Otros países. Algo similar sucede en otros países: los niños tienen más libertad de movimientos, pero sólo porque sus padres también la tienen. En Francia sigue estando permitido pasear o correr en un kilómetro a la redonda del hogar a partir de las 19:00, lo que incluye a niños junto a sus padres; Alemania permite salir a la calle siempre que no se haga en grupos de más de dos, pero habilita excepciones para las familias.

Parques, trabajo. Reino Unido, Países Bajos o Australia siguen su camino: calle sí, pero sólo con la familia. No todos los parques están cerrados, pero es obligatorio mantener dos metros de distancia con otras personas. Los padres con trabajos presenciales cuyos niños se queden sin cuidado pueden acompañarles. Pocos países prohíben salir a la calle sin motivo, por lo que los niños tienen más flexibilidad.

Imaginación. En Italia han surgido iniciativas destinadas a aliviar el peso del confinamiento. En Rimini, el ayuntamiento ha habilitado un sistema de "reservas" en los parques municipales, por lo demás cerrados, para que los niños con autismo puedan pasar tiempo al aire libre. La medida permite ordenar el acceso a las zonas públicas y minimiza el contacto social entre niños, la principal preocupación de las autoridades.

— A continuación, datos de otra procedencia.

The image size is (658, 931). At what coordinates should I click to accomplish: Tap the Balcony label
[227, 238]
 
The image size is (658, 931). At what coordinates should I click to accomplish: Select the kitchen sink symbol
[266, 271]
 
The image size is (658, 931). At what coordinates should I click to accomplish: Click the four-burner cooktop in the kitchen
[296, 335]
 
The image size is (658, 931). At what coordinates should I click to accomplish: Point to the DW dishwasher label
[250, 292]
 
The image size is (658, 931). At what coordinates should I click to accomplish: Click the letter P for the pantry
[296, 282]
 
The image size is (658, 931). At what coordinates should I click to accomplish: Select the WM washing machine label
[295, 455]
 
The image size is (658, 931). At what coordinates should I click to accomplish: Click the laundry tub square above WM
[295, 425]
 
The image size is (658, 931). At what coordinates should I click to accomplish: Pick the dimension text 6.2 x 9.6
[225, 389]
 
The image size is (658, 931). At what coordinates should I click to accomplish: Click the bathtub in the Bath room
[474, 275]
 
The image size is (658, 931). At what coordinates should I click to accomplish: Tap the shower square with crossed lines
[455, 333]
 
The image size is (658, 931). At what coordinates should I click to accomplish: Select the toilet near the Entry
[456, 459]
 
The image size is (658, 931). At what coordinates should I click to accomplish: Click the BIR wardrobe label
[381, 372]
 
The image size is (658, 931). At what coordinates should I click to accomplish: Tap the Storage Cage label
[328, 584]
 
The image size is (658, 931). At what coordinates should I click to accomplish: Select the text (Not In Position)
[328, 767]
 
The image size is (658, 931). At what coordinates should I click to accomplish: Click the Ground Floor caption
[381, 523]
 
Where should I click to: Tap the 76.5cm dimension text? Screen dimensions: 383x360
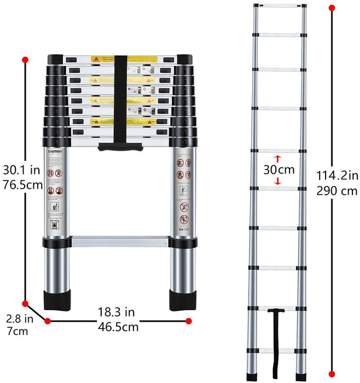[x=21, y=185]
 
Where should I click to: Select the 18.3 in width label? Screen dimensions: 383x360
[x=116, y=312]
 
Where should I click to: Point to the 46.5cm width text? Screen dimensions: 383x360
[x=116, y=327]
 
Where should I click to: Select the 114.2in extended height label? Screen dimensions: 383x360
[x=338, y=176]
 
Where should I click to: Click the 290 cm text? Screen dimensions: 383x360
[x=338, y=191]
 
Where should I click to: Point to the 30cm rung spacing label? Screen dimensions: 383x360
[x=277, y=170]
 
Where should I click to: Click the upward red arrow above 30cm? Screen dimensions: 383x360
[x=277, y=159]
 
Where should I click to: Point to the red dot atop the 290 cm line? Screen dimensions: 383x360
[x=332, y=8]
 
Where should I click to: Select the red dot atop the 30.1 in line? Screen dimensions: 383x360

En España, los niños con exenciones médicas (autistas incluidos) sí pueden salir a la calle, aunque muchos han sido increpados al hacerlo (lo que ha motivado una iniciativa que marque su condición, el lazo azul).

Excepción. El confinamiento de España es especialmente duro, lo que ha generado un debate único en torno a la movilidad infantil (recogido incluso por la prensa internacional). En el resto del continente sí hay exenciones, aunque no específicas para los niños (los adultos las comparten), y la tónica es de apertura casi total: Alemania reabrirá sus escuelas el 4 de mayo; Francia lo hará el 11; Dinamarca ya lo ha hecho.